Well, we all chose our own approach to it all. Sweden's just involves a more than average amount of death, popular support, and defensiveness about said support. I'm not going to pretend I think it's a good idea, but there's not a lot of nations that can really be called "success stories" at this point, so maybe optimizing for popular support is the way to go.

It also involves constant attacks from idiots across the world who have no fucking idea about Sweden's strategy, spouting reddit facts and other truths that pop up in their social media feed. That could partially explain the defensiveness.
Neneu
Profile Joined September 2010
Norway492 Posts
October 12 2020 16:36 GMT
#5270
On October 12 2020 22:24 WombaT wrote:
Show nested quote +
On October 12 2020 18:43 Longshank wrote:
On October 12 2020 15:58 TheTenthDoc wrote:
I think part of the issue is that "lockdown" means different things in different places, and its efficacy varies wildly based on geography and culture. A handy illustration is NZ's alert levels. I think their level 4 would definitely qualify as a lockdown. But what about level 3? Level 2?
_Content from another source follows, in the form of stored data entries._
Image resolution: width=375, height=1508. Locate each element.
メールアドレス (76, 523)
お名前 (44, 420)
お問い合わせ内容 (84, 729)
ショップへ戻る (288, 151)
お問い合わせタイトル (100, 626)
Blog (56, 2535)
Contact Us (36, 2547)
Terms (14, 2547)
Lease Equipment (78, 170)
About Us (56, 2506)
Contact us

Is it purely whether non-essential businesses are open? Is it whether non-essential businesses are open but high-risk of transmission businesses are not allowed to open? Does it have less to do with businesses than it does with enforcing limited social contact (and I mean actually enforcing it)? Is it bans on gatherings of 30 people? 100 people? Is it mandating work from home?

Is it largely about limiting local and international travel, as discussed in the WHO article?

It doesn't help that special interests groups are doing their best to muddle the answers to all these questions.

I mean, is "social distancing" a lockdown/part of lockdowns? Or not?

Well, the entire world has been screaming at Sweden for not doing a lockdown so you can look at our restrictions and go from there. I can give you a starting point, it's not shutting down on-site education for people aged 15+, it's not banning all visits to our care home and it's not bans on gatherings of more than 50 people.

Weren’t care homes specifically grossly over-represented in deaths to the degree that Anders Tegnell said the Swedish response there specifically was a disaster?

That said I think there’s a huge amount of disingenuous rhetoric or unintentional poor recall around different international responses, who was saying or advocating for what etc. Or indeed a pointlessness in comparing different countries in certain ways.

How can the same approaches work in countries with different structural characteristics and cultural and social norms? Countries that are huge international business travel hubs like the U.K and London vs somewhere like New Zealand.

I think (and I think I aired it here, maybe not), that the Swedish response can work in the Swedish context. I have little faith in that being the case in my native land.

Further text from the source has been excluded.